* Your goal: All of the records below must be output exactly, with no pictures carried over.

* Records for processing:
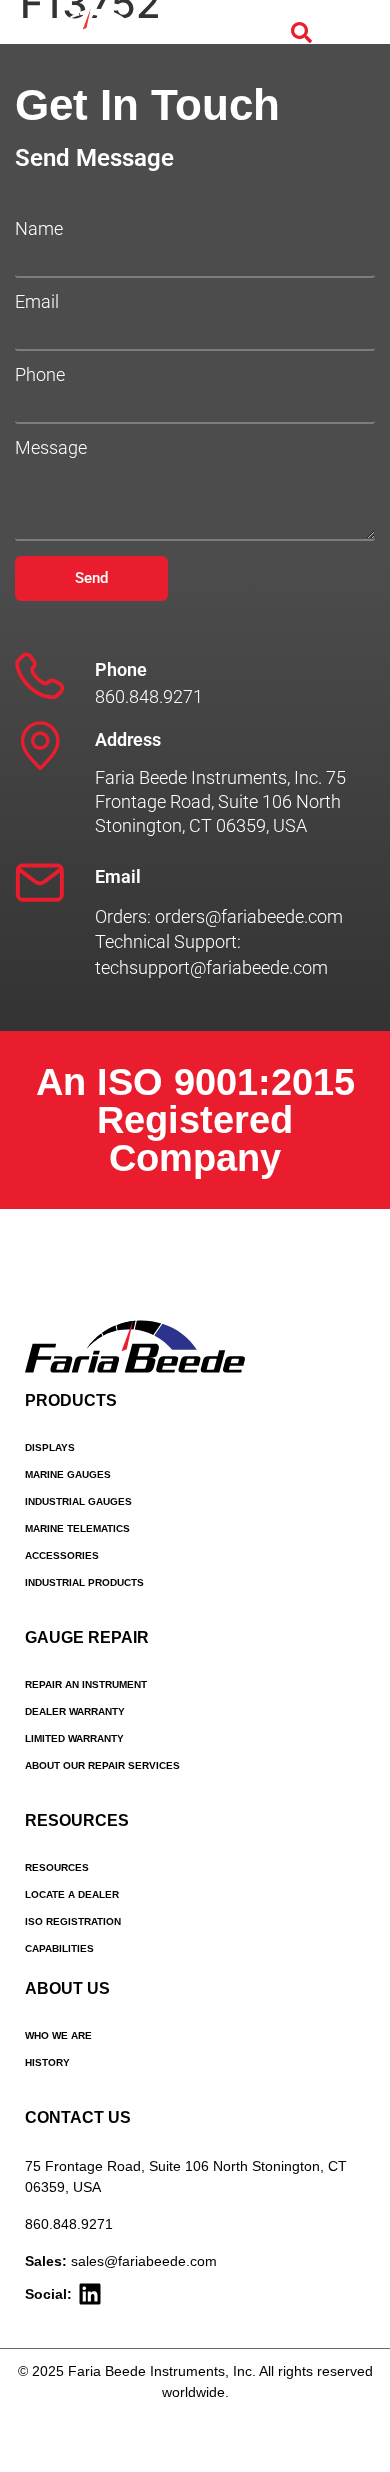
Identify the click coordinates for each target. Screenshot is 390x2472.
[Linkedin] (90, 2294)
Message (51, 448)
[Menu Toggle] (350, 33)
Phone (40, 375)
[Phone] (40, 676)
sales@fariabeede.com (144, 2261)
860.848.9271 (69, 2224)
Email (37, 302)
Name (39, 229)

* Solution to this problem:
Identify the click coordinates for each target. Screenshot is 390x2472.
[Linkedin] (90, 2294)
Message (51, 448)
[Menu Toggle] (350, 33)
Phone (40, 375)
[Phone] (40, 676)
sales@fariabeede.com (144, 2261)
860.848.9271 (69, 2224)
Email (37, 302)
Name (39, 229)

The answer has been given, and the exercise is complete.